Boko Haram has killed at least 1600 people in Northern Nigeria since 2010.
It’s a repetitive story of bombings, mass shootings and knife attacks, much of it centered on the northern city of Kano. I used to know people who lived in Kano and I’ve heard their stories of atrocities against the Christians there.
This business of killing Christians in Kano precedes Boko Haram. LIke all forms of persecution, it gets and has gotten worse over time. A couple of decades ago, I knew people who were victimized by deadly anti-Christian riots that were more or less disorganized and at least somewhat spontaneous.
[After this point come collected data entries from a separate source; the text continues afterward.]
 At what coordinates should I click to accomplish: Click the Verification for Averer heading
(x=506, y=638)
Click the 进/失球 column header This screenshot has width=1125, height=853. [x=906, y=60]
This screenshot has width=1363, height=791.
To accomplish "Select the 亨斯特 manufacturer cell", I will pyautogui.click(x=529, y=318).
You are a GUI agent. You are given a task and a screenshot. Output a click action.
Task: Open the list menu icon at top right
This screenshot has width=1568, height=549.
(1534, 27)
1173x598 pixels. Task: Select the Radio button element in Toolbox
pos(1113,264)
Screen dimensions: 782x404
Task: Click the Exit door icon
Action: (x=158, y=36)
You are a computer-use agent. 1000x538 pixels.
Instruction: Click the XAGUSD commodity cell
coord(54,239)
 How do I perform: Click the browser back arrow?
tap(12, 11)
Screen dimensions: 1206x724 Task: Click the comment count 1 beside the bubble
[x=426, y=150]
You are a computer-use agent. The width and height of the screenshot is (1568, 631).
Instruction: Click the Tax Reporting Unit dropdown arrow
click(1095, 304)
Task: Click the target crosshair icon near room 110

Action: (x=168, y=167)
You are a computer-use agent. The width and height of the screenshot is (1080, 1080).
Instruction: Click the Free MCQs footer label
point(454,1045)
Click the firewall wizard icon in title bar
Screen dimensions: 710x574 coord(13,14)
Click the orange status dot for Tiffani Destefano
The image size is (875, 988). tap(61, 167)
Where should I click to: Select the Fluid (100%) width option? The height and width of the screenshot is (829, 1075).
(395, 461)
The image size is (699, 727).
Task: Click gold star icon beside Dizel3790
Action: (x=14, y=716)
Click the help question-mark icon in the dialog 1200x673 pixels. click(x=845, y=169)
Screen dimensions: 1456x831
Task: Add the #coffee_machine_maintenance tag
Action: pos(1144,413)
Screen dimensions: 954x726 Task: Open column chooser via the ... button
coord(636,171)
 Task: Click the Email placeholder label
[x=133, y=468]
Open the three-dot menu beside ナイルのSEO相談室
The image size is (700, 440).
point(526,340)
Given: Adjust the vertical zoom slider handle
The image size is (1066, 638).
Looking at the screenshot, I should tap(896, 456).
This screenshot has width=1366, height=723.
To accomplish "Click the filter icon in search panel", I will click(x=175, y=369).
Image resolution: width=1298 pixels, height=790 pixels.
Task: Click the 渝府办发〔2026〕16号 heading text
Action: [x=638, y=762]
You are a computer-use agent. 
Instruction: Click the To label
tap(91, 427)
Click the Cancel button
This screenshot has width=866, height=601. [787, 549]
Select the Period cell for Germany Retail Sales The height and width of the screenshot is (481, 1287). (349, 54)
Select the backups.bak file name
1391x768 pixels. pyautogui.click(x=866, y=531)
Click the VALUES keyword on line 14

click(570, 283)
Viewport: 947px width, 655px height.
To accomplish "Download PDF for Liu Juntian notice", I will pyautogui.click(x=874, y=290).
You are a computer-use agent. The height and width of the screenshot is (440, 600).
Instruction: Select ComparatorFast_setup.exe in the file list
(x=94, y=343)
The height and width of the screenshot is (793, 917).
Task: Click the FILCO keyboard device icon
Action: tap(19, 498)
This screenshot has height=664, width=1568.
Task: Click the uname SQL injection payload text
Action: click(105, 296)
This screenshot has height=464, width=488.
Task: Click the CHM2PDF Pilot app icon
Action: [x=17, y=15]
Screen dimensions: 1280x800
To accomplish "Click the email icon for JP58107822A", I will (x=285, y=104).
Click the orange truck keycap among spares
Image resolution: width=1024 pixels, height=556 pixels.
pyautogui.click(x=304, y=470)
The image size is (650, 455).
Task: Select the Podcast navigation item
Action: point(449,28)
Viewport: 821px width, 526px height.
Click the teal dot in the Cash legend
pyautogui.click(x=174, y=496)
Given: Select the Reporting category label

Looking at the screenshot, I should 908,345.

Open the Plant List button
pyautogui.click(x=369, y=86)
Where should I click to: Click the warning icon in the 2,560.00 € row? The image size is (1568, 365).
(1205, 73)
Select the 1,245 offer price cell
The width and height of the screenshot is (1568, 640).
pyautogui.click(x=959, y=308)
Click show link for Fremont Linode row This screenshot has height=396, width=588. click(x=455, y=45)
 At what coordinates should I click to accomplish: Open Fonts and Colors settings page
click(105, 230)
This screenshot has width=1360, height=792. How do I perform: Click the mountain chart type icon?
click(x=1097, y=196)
But for the past 10 years or so Kano and all of northern Nigeria has been subjected to the organized violence of Boko Haram. I’ve published posts here at Public Catholic indicating that Boko Haram is funded and trained by extremist Muslim forces from outside Nigeria, indeed, from outside Africa. It appears that at least some of the funding for Boko Haram may be coming through England,
That’s an interesting and sad thought. A small child who is blown to bits on a summer’s evening may owe his or her death to the actions of international financiers and organizers who have given over their lives to organized killing.
A few days ago, Boko Haram struck again with a series of bomb blasts in Kano. These happened during the evening hours in the Christian section of the city. Many Muslims were out at the same time, because of Ramadan.
As usual for these things, Boko Haram has taken to killing other Muslims who don’t conform to their ideas, in addition to Christians.
My question: Why don’t the Muslims and Christians unite against these killers and get rid of them?
Another question: Why don’t the rest of us in the “civilized” world put their money people in prison? I don’t think it would be too difficult to write a law that could shut them down.
In the meantime, the killing and the dying go on in bleeding Nigeria.
From the Associated Press:
KANO, Nigeria (AP) — Multiple explosions rocked a Christian area in Nigeria’s northern Kano city Monday night, with security forces ferrying scores of wounded to hospitals.
A mortuary attendant at Murtala Mohammed Specialists Hospital said at least 10 bodies had been brought in from the scene. He spoke on condition of anonymity because he was not authorized to speak to reporters.
Nigeria is fighting an Islamic uprising by extremists based mainly in the northeast, where the government has declared a state of emergency. Kano city and state are not part of that emergency.
Nigeria’s government is fighting an Islamic uprising by a network called Boko Haram, which means “Western education is forbidden.” The group wants Islamic law imposed in Nigeria, Africa’s most populous nation of more than 160 million, which is divided almost equally between Christians who live mainly in the south and Muslims who dominate the north.
Witness Kolade Ade said at least one blast appeared to come from a Mercedes-Benz parked beside a kiosk selling alcohol and soft drinks.
“After the first bomb, I threw myself into the canal (drain) to hide. There were at least three blasts,” he said.
The explosions came as hundreds of people thronged the area in Sabon Gari neighborhood, where some were playing snooker and others table tennis.